* _YOUR INSTRUCTIONS_:
Write out the data below again, replacing "asterisk marker" with "star symbol" and keeping everything else the same. Leave the pictures out.

* _GIVEN DATA_:
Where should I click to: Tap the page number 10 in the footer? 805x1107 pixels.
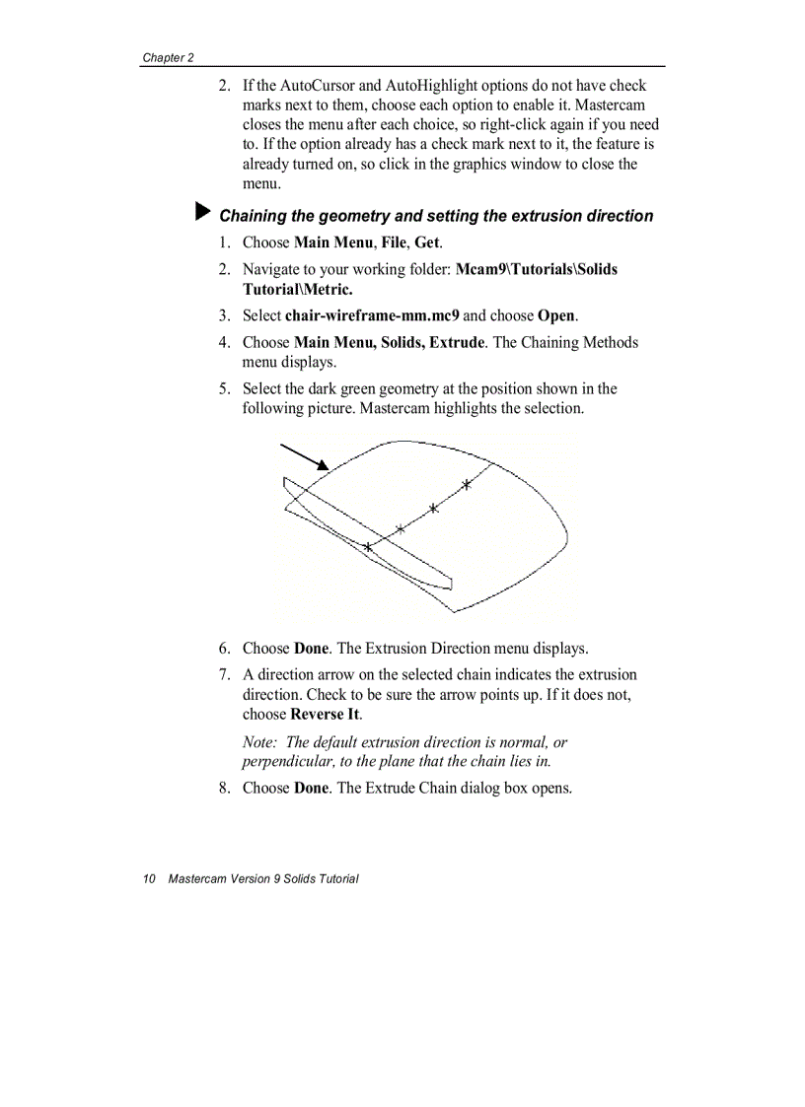149,878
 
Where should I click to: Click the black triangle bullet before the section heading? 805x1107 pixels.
203,213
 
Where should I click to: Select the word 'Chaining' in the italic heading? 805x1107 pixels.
252,216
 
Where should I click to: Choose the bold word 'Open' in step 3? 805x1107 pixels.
556,315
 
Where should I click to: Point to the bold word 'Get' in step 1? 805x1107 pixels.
426,242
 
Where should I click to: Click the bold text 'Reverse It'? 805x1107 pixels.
325,714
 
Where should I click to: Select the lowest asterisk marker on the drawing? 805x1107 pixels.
368,546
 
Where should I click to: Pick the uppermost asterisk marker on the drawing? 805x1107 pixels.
467,484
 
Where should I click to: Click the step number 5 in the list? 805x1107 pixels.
224,388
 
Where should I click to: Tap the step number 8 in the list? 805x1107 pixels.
224,788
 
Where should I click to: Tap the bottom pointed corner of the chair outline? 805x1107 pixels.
453,611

* _TASK OUTPUT_:
Where should I click to: Tap the page number 10 in the footer? 805x1107 pixels.
149,878
 
Where should I click to: Click the black triangle bullet before the section heading? 805x1107 pixels.
203,213
 
Where should I click to: Select the word 'Chaining' in the italic heading? 805x1107 pixels.
252,216
 
Where should I click to: Choose the bold word 'Open' in step 3? 805x1107 pixels.
556,315
 
Where should I click to: Point to the bold word 'Get' in step 1? 805x1107 pixels.
426,242
 
Where should I click to: Click the bold text 'Reverse It'? 805x1107 pixels.
325,714
 
Where should I click to: Select the lowest star symbol on the drawing? 805x1107 pixels.
368,546
 
Where should I click to: Pick the uppermost star symbol on the drawing? 805x1107 pixels.
467,484
 
Where should I click to: Click the step number 5 in the list? 805x1107 pixels.
224,388
 
Where should I click to: Tap the step number 8 in the list? 805x1107 pixels.
224,788
 
Where should I click to: Tap the bottom pointed corner of the chair outline? 805x1107 pixels.
453,611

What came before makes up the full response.